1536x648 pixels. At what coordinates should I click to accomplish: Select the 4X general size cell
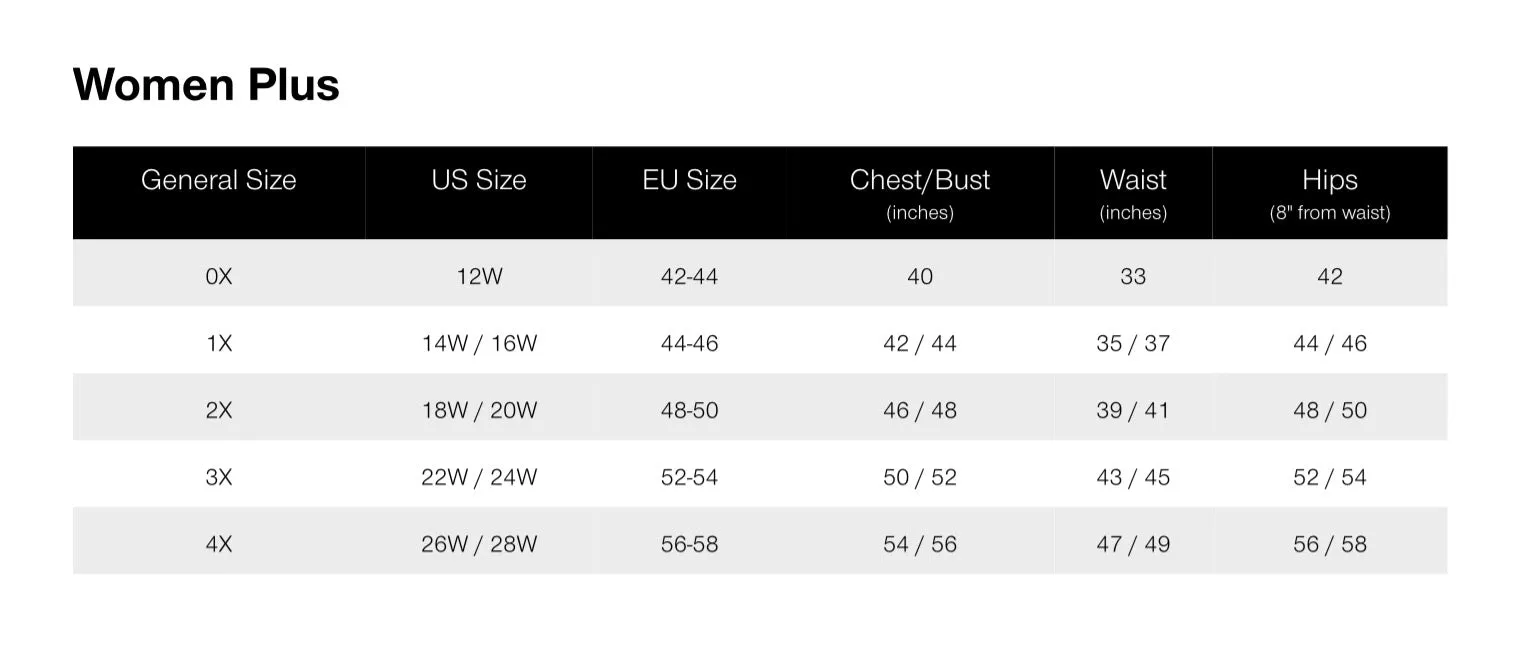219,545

---

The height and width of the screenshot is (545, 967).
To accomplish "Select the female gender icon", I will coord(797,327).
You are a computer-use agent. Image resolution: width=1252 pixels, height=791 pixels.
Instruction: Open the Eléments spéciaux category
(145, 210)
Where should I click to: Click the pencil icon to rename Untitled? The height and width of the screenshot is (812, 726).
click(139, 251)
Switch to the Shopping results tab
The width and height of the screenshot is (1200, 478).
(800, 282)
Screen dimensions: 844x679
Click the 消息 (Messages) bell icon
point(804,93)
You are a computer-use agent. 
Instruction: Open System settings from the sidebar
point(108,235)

» GOAL OF THE EXERCISE
From the data above, work out how many lines contain the string "agent" and reply with only the number.

» RESPONSE TO THIS EXERCISE
2